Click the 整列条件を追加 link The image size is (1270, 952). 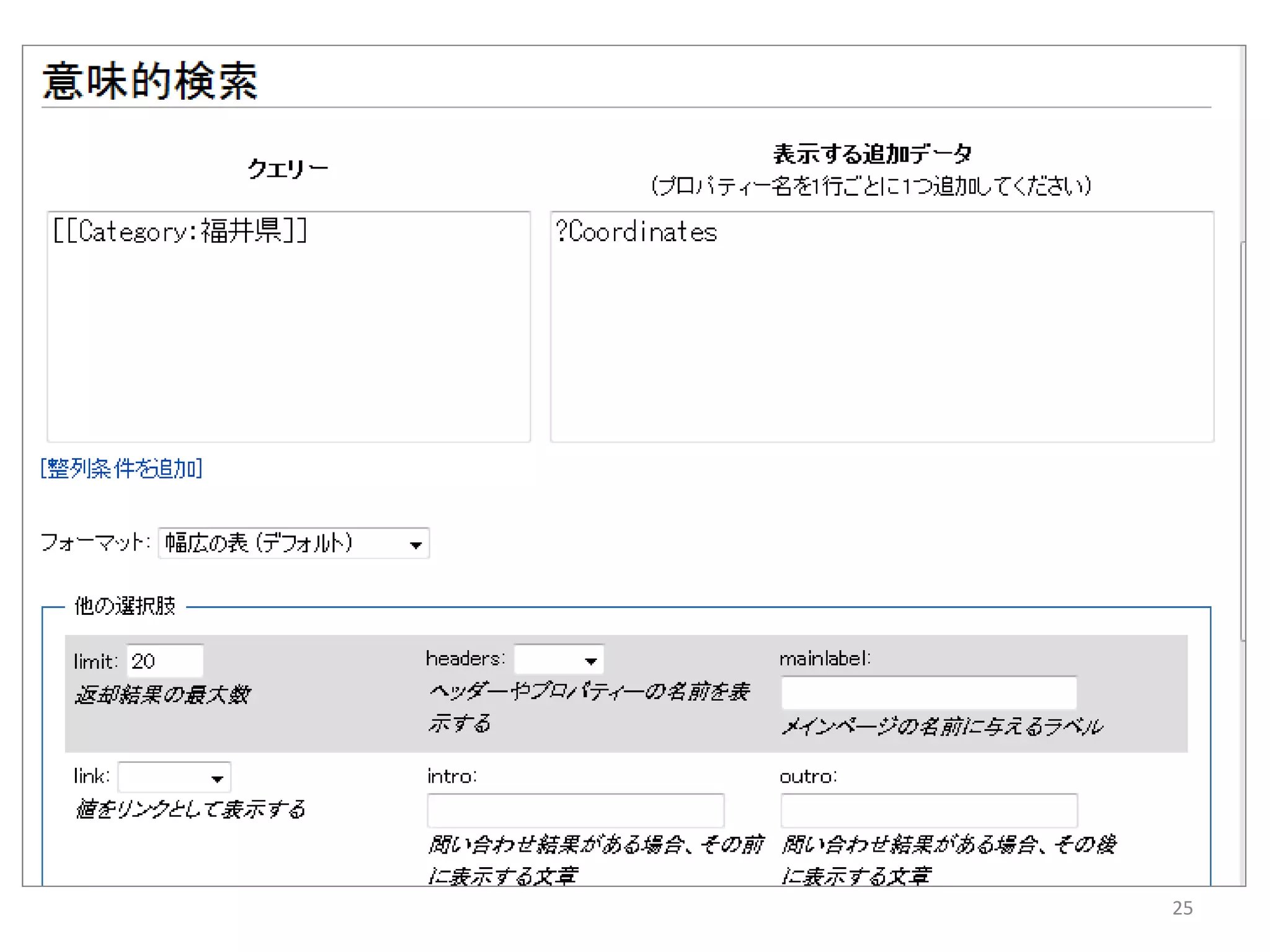(x=122, y=469)
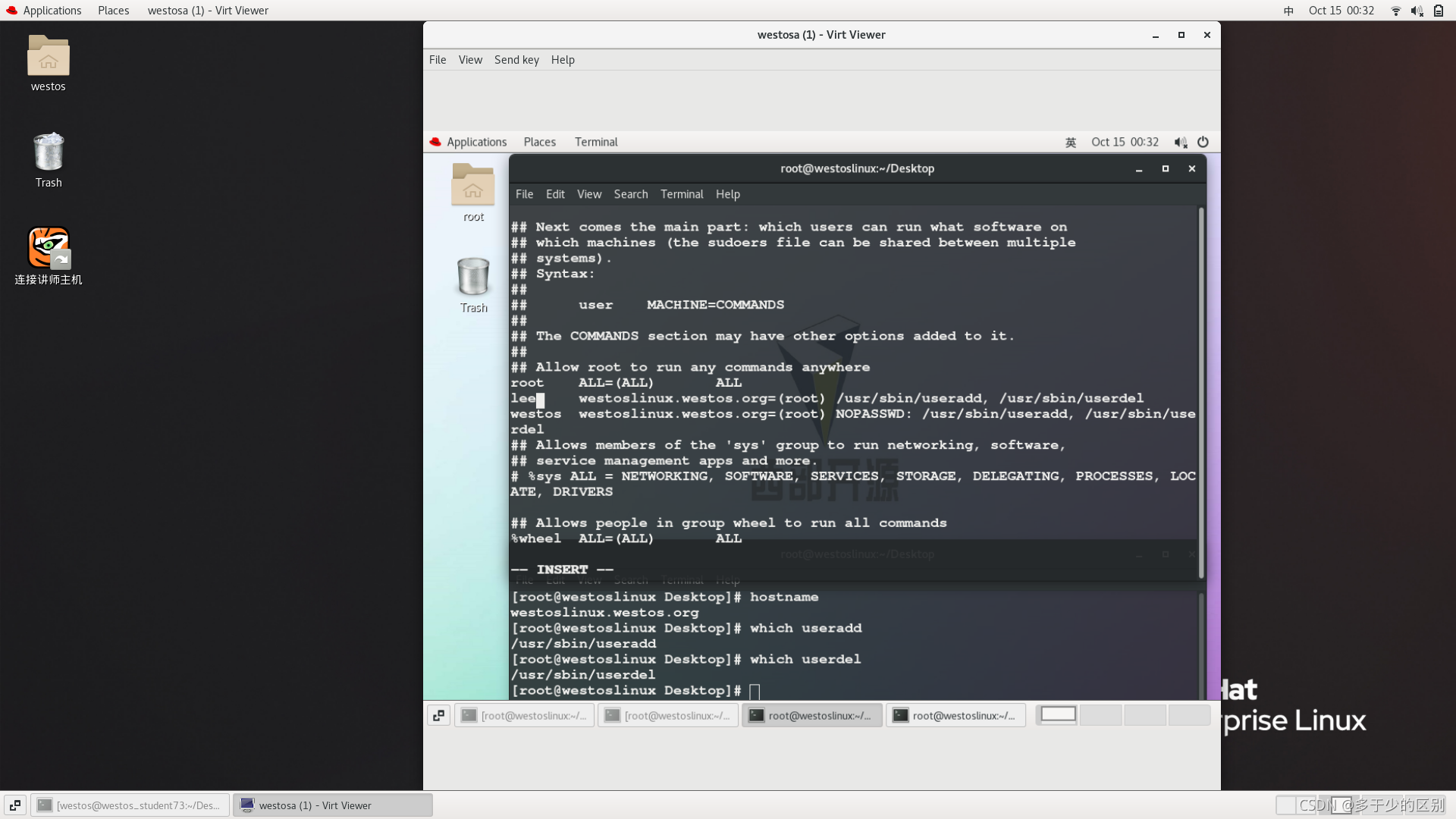
Task: Toggle the host 中 input method indicator
Action: [1288, 11]
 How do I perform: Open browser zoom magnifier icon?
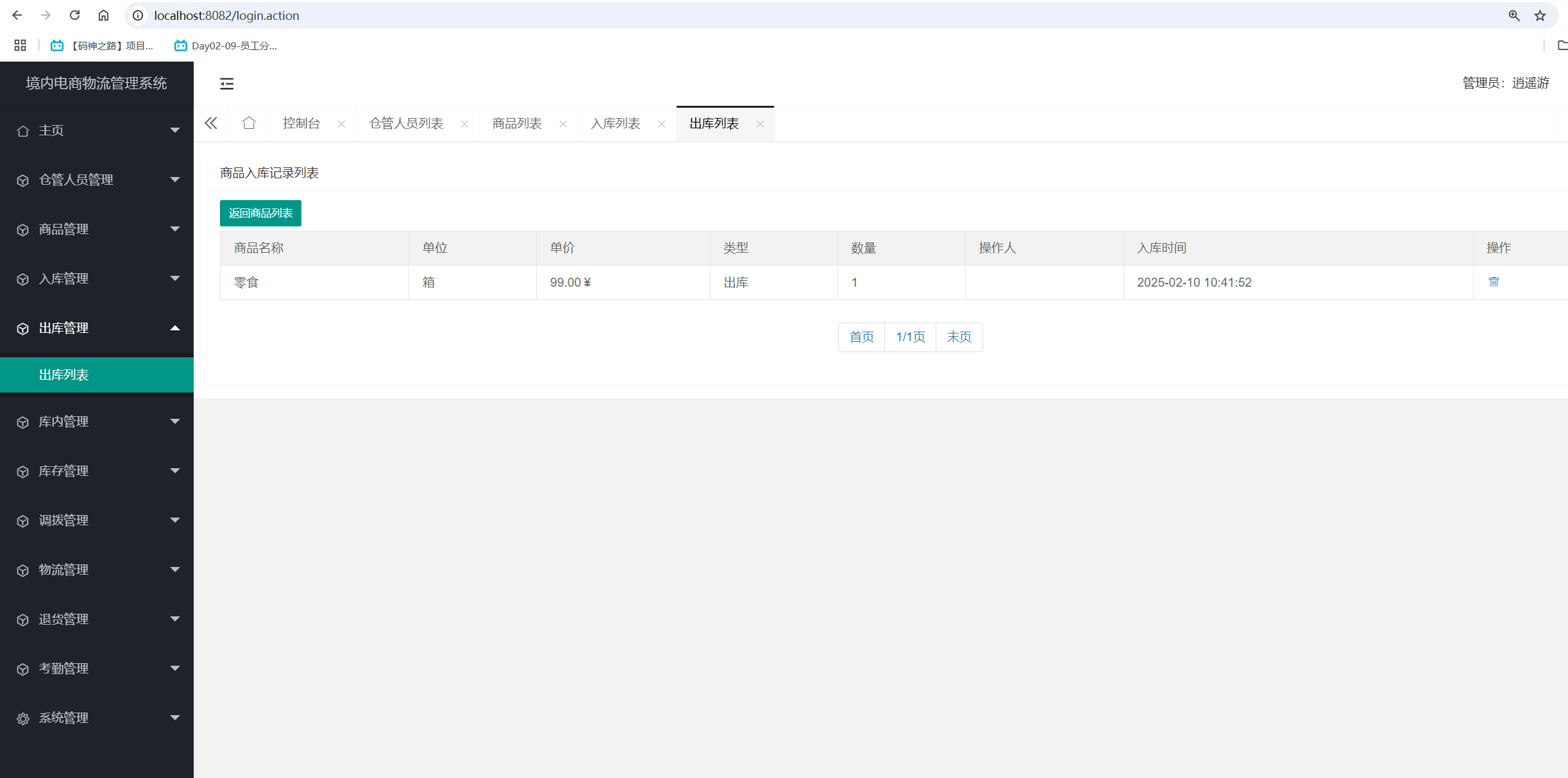click(1513, 15)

========

YOUR ASSIGNMENT
Do not copy pictures. Restate exactly the lines from the one containing "How do I perform: Open" through the last line of the records.

RESULT FOR THIS EXERCISE
 How do I perform: Open browser zoom magnifier icon?
click(1513, 15)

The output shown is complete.